Let's start with feelings. As I've noted at other times, I deeply appreciate the possible distinction between how we feel and how we act. We can choose to act lovingly toward enemies, regardless of our feelings. Doing so, though, still requires that we recognize and confront our feelings and judge hatred (and its kin)wanting. Over the long haul, I'm not convinced we can maintain a separation between feelings and actions. Jesus, in my opinion,recognized this reality. In "good Jewish fashion," he began with actions, but it seems clear from the tone and content of the Sermon of the Mount that he also dared hope feelings could be transformed as well.

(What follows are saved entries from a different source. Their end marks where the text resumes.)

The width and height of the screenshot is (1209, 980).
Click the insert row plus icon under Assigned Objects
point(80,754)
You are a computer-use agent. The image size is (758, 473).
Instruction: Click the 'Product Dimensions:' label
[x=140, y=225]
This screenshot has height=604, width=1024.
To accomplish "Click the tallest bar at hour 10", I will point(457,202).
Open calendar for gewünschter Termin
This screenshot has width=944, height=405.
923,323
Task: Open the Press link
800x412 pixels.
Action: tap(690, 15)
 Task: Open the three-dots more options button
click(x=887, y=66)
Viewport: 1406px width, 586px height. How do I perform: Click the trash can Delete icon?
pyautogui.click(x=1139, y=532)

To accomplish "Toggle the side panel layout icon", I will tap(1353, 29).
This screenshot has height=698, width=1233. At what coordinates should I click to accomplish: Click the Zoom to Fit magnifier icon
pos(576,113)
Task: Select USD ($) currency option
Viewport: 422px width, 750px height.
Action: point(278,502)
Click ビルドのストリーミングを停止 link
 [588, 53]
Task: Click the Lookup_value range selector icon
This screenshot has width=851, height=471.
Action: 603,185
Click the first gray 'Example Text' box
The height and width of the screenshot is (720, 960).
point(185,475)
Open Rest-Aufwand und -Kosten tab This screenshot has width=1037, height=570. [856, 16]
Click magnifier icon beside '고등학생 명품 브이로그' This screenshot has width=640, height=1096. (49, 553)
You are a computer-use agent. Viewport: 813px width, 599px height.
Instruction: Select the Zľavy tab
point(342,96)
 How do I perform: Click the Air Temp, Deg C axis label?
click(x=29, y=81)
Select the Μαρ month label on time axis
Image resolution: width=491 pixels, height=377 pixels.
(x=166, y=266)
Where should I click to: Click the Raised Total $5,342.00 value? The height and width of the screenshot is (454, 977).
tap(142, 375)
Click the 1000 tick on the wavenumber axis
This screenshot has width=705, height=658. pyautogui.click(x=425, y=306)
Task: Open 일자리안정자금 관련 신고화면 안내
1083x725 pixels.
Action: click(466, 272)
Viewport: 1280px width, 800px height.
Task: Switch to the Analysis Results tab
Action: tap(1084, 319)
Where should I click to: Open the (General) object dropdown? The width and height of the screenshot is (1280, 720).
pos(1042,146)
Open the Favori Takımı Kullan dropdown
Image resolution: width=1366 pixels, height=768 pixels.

Both of us probably could provide (or find)testimonies from those who have experienced such transformation. To my mind, such accounts matter. They strongly suggest our feelings can change, or be changed. Jesus' vision moves beyond the question of controlling our feelings. He seems to call us to yearn for new and better ones. This particular topic gets caught up in the larger Christian dream of a life made new by God.
As to Jesus' creative use of Jewish themes, I think we are in full agreement. The very idea makes some Christians uncomfortable. A few probably harbor a bit of antisemitism. Most, though, are guilty only of muddled thinking, the kind that insists Jesus's perspective and teachings must stand alone, divorced from historical setting or precedent. Such thinking ignores the implications of the Incarnation, to put it gently.
The light and dark sides of God--now there's a matter that has deep roots in Jewish history and interesting outbreaks in Christianity's story. We've played with Yetzer haTov and Yetzer haRah in previous posts. Christian scholars began to wrestle with the topic as they became better acquainted with rabbinic writings. Some Christians speak in terms how light must always cast a shadow. Personally, I think the concept lies in back of the Apostle Paul's confession that he does not always do what he wills to do, not to mention his insistance that the "fleshly person" must die that the "spiritual person" might live.
We may be close to a functional agreement on what to do with our two natures. You write, "Maybe we can understand Jesus' command to be perfect to be a call to recognize our dual nature and place rah in the service of tov, just as God softens His judgment with His compassion." From my perspective, rah and tov both must die in favor of a "resurrected" and unified self, characterized by grace and strength and genuine wisdom, by a new life devoted to the worship and service of God.
These, of course, are deep matters. I am not certain I've yet found the language to express them well. Ah, yes...that's one of the purposes behind our conversation!